Glass bottom imaging dishes

Antibodies (and their source) against the following targets were used: fibronectin (BD Biosciences, #610077); paxillin (Abcam, ab32084); phospho-myosin light chain 2 (pThr18/pSer19; Cell Signaling Technology, #3674); myosin light chain 2 (Cell Signaling Technology, #3672); vinculin (hVin-1; Millipore-Sigma V9131); phospho-FAK (pTyr397; Cell Signaling Technology, #3283); FAK (C-20; Santa Cruz Biotechnology; sc-558); YAP1 (D8H1X; Cell Signaling Technology, #14074). DAPI (4',6-diamidino-2-phenylindole dihydrochloride), Hoechst 33342, and phalloidins conjugated to Alexa Fluor 488, 594, or 647 were from ThermoFisher Scientific. Fasudil (also known as HA-1077) was from Cayman Chemical, PF-562271 was from ChemScene, and Blebbistatin (#203389) and latrunculin A (L5163) were from Millipore Sigma. Acrylamide and N,N-methylenebisAcrylamide were purchased from National Diagnostics. Human plasma-derived fibronectin (Corning #356008) was from Thermo Fisher. Glass-bottom imaging dishes were from Cellvis. Other chemicals and reagents, unless otherwise noted, were purchased from Millipore Sigma.

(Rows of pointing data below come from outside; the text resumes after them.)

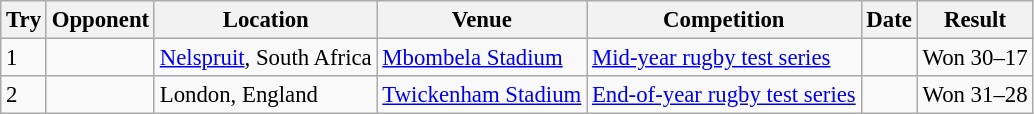
Try (24, 20)
London, England (266, 95)
Date (889, 20)
Won 31–28 (975, 95)
End-of-year rugby test series (724, 95)
1 (24, 58)
Opponent (100, 20)
Nelspruit, South Africa (266, 58)
2 (24, 95)
Won 30–17 (975, 58)
Mid-year rugby test series (724, 58)
Location (266, 20)
Twickenham Stadium (482, 95)
Result (975, 20)
Mbombela Stadium (482, 58)
Competition (724, 20)
Venue (482, 20)
Capture the cell that displays the provided text and extract its (x, y) central coordinate. 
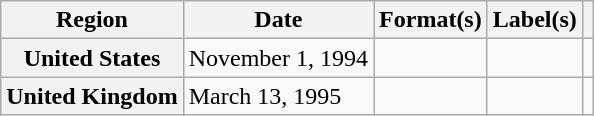
March 13, 1995 (278, 96)
United Kingdom (92, 96)
Format(s) (431, 20)
November 1, 1994 (278, 58)
Label(s) (534, 20)
Date (278, 20)
Region (92, 20)
United States (92, 58)
Capture the cell that displays the provided text and extract its [x, y] central coordinate. 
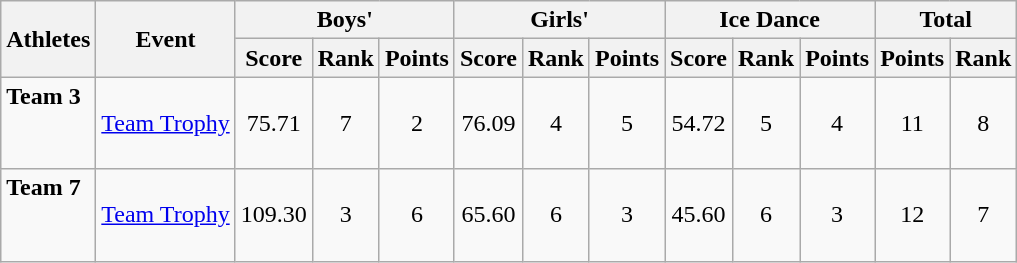
75.71 [274, 123]
Boys' [344, 20]
Event [166, 39]
Team 3 [48, 123]
54.72 [699, 123]
Ice Dance [770, 20]
11 [912, 123]
76.09 [488, 123]
2 [416, 123]
Girls' [559, 20]
Athletes [48, 39]
Team 7 [48, 215]
109.30 [274, 215]
12 [912, 215]
8 [984, 123]
Total [946, 20]
65.60 [488, 215]
45.60 [699, 215]
Determine the (x, y) coordinate at the center of the cell enclosing the given text.  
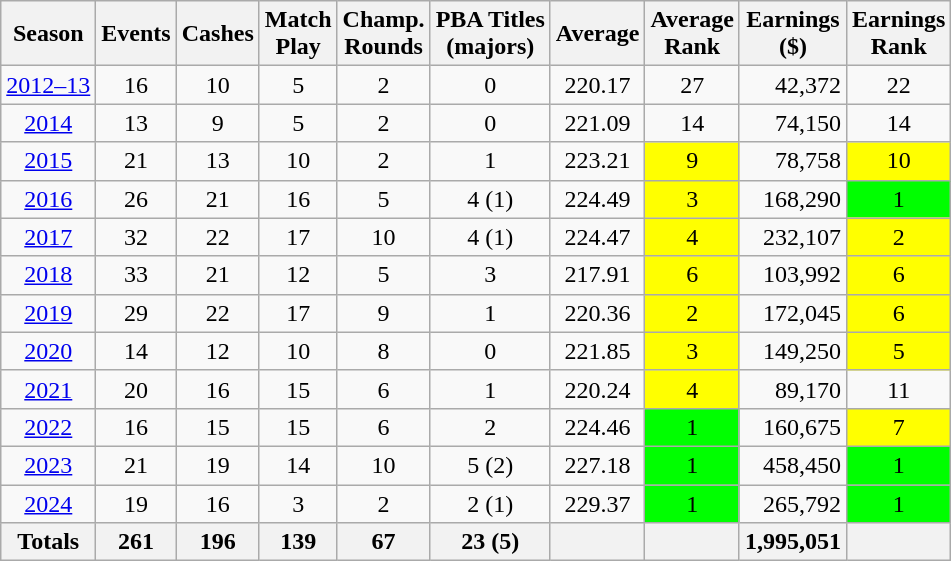
2016 (48, 199)
8 (384, 351)
EarningsRank (899, 34)
2022 (48, 427)
AverageRank (692, 34)
160,675 (792, 427)
5 (2) (490, 465)
220.17 (598, 85)
2 (1) (490, 503)
224.49 (598, 199)
PBA Titles(majors) (490, 34)
42,372 (792, 85)
223.21 (598, 161)
261 (136, 542)
29 (136, 313)
220.24 (598, 389)
2024 (48, 503)
11 (899, 389)
265,792 (792, 503)
1,995,051 (792, 542)
78,758 (792, 161)
Season (48, 34)
Cashes (218, 34)
27 (692, 85)
232,107 (792, 237)
224.47 (598, 237)
MatchPlay (298, 34)
149,250 (792, 351)
221.85 (598, 351)
2017 (48, 237)
172,045 (792, 313)
89,170 (792, 389)
227.18 (598, 465)
168,290 (792, 199)
2014 (48, 123)
32 (136, 237)
Average (598, 34)
139 (298, 542)
Totals (48, 542)
2021 (48, 389)
220.36 (598, 313)
2020 (48, 351)
2018 (48, 275)
26 (136, 199)
2019 (48, 313)
67 (384, 542)
20 (136, 389)
458,450 (792, 465)
224.46 (598, 427)
74,150 (792, 123)
2023 (48, 465)
23 (5) (490, 542)
7 (899, 427)
2012–13 (48, 85)
196 (218, 542)
229.37 (598, 503)
103,992 (792, 275)
217.91 (598, 275)
Events (136, 34)
Earnings($) (792, 34)
2015 (48, 161)
33 (136, 275)
221.09 (598, 123)
Champ.Rounds (384, 34)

HEK293 cells stably expressing CGB-GFP and truncation mutants of CGB were plated on glass-bottom imaging dishes from Cellvis. Cells were induced from protein expression by the addition of doxycycline monohydrate (1 µg/ml; LKT Laboratories) for 10 h following which cells were fixed using 4% paraformaldehyde (Electron Microscopy Sciences) and co-stained with DAPI to label the nuclei. Cells were imaged on the Zeiss 880 confocal microscope. The bottom plane closest to the coverslip was imaged using a 63×/1.4 oil objective at room temperature. In some cells expressing GFP-tagged C-terminal portion of CGB, we observed signal from the nucleus and these cells were excluded from imaging.